* **TASK REQUIREMENTS**
Copy the lines below word for word, beginning with the line containing "Switch to the Услуги tab" and continuing through the line containing "Action: coord(276,5)".

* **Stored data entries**
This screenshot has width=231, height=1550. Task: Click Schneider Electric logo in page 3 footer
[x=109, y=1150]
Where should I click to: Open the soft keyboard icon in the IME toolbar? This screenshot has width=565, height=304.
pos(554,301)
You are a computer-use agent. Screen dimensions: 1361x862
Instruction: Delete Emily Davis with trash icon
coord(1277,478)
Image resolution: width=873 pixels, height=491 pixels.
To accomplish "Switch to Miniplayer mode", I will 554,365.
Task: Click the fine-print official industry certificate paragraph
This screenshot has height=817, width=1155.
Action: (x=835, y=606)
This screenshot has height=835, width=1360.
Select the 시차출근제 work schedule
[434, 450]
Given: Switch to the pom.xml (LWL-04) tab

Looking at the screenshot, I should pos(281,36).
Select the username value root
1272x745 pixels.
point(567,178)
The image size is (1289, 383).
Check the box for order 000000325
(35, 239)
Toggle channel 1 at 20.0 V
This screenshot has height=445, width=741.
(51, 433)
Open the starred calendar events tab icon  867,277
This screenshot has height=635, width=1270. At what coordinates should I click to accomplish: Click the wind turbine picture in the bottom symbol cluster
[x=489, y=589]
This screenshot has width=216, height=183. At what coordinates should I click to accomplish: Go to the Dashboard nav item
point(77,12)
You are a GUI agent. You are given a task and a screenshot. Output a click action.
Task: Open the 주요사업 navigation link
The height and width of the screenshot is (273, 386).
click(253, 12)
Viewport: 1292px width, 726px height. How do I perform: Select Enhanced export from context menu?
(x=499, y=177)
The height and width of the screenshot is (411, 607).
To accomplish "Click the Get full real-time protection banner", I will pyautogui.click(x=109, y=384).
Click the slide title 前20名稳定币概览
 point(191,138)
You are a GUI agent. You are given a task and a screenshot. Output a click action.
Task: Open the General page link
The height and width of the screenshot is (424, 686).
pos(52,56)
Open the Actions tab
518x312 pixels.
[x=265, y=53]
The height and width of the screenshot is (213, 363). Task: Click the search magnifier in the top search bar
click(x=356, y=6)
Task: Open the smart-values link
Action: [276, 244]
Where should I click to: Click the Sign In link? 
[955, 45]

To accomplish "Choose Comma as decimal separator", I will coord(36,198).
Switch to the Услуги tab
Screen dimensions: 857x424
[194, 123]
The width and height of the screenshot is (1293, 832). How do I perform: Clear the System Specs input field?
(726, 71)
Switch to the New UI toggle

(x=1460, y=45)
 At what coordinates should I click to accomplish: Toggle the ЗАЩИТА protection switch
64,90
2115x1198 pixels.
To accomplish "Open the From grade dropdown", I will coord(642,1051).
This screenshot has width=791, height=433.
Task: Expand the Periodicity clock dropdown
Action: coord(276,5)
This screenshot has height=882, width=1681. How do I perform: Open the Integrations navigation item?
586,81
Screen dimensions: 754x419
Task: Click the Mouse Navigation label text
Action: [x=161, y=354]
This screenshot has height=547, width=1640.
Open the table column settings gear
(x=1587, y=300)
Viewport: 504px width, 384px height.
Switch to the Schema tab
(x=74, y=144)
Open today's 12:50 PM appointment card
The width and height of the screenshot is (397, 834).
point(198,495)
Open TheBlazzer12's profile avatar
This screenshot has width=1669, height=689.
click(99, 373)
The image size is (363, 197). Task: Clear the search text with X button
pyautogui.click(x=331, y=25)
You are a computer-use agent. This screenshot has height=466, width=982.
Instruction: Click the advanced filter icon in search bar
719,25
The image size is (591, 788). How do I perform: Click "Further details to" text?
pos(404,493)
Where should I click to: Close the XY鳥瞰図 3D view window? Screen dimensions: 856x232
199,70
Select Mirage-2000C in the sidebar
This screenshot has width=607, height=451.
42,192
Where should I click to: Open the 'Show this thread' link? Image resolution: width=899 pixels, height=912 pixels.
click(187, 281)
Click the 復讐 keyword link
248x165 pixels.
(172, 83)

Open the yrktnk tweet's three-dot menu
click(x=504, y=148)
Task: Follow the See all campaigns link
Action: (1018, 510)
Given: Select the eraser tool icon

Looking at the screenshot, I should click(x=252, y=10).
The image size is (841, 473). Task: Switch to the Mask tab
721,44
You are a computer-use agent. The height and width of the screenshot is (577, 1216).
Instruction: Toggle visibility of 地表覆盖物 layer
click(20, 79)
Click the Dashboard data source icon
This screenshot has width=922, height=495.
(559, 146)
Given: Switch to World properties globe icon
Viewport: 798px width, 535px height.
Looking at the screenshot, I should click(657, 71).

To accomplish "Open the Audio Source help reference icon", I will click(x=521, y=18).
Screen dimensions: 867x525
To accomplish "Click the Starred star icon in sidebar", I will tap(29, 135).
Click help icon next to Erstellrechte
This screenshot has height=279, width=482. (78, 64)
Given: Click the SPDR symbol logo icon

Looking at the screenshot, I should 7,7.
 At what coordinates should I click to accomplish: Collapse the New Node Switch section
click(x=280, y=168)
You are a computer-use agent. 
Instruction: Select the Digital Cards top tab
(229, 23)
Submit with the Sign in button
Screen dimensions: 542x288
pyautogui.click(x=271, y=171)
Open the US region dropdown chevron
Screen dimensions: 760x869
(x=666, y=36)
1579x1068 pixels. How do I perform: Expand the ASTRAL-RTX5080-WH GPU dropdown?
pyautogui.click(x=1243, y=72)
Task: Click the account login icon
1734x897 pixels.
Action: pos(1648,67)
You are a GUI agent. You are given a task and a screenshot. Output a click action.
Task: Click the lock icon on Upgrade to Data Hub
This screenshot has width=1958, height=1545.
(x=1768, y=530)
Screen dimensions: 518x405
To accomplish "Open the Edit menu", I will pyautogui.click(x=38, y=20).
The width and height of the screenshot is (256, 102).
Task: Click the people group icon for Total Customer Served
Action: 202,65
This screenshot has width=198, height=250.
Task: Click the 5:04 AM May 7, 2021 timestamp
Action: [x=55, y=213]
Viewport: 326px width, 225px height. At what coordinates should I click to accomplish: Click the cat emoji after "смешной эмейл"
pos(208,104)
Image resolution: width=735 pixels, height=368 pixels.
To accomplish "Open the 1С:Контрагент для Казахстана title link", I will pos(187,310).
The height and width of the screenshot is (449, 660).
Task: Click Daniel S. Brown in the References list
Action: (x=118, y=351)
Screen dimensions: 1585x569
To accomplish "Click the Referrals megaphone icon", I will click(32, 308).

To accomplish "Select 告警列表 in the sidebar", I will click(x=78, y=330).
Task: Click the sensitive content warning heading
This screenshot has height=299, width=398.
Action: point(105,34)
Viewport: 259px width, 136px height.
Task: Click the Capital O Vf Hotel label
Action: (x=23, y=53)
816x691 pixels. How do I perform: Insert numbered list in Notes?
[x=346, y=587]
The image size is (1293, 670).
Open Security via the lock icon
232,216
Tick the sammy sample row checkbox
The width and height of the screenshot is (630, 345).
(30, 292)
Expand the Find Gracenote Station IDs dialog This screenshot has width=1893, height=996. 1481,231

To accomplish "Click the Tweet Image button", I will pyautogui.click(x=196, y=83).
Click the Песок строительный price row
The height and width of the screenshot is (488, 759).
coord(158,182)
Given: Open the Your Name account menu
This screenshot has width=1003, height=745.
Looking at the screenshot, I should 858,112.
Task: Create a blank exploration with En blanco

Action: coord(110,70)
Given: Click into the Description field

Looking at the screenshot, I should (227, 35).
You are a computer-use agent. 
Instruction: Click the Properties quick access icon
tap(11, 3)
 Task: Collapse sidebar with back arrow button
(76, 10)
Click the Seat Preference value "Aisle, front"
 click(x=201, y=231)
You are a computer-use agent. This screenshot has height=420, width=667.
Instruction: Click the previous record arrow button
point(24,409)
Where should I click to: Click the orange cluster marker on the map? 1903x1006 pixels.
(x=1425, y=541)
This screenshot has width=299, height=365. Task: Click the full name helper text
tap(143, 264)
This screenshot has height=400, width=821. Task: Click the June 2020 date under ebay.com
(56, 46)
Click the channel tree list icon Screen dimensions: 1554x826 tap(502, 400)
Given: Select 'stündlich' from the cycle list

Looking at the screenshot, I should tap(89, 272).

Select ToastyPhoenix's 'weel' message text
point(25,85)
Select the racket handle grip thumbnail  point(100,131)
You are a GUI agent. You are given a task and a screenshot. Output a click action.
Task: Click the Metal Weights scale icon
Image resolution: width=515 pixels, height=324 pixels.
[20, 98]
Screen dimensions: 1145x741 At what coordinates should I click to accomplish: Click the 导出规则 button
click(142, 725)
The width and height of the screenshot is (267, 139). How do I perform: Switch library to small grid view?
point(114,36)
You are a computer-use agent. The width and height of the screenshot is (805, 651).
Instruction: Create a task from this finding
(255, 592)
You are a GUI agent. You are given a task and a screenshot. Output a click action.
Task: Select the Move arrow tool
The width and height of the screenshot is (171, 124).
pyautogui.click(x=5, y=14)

* **RESPONSE TO THE TASK**
Switch to the Услуги tab
Screen dimensions: 857x424
[194, 123]
The width and height of the screenshot is (1293, 832). How do I perform: Clear the System Specs input field?
(726, 71)
Switch to the New UI toggle

(x=1460, y=45)
 At what coordinates should I click to accomplish: Toggle the ЗАЩИТА protection switch
64,90
2115x1198 pixels.
To accomplish "Open the From grade dropdown", I will coord(642,1051).
This screenshot has width=791, height=433.
Task: Expand the Periodicity clock dropdown
Action: coord(276,5)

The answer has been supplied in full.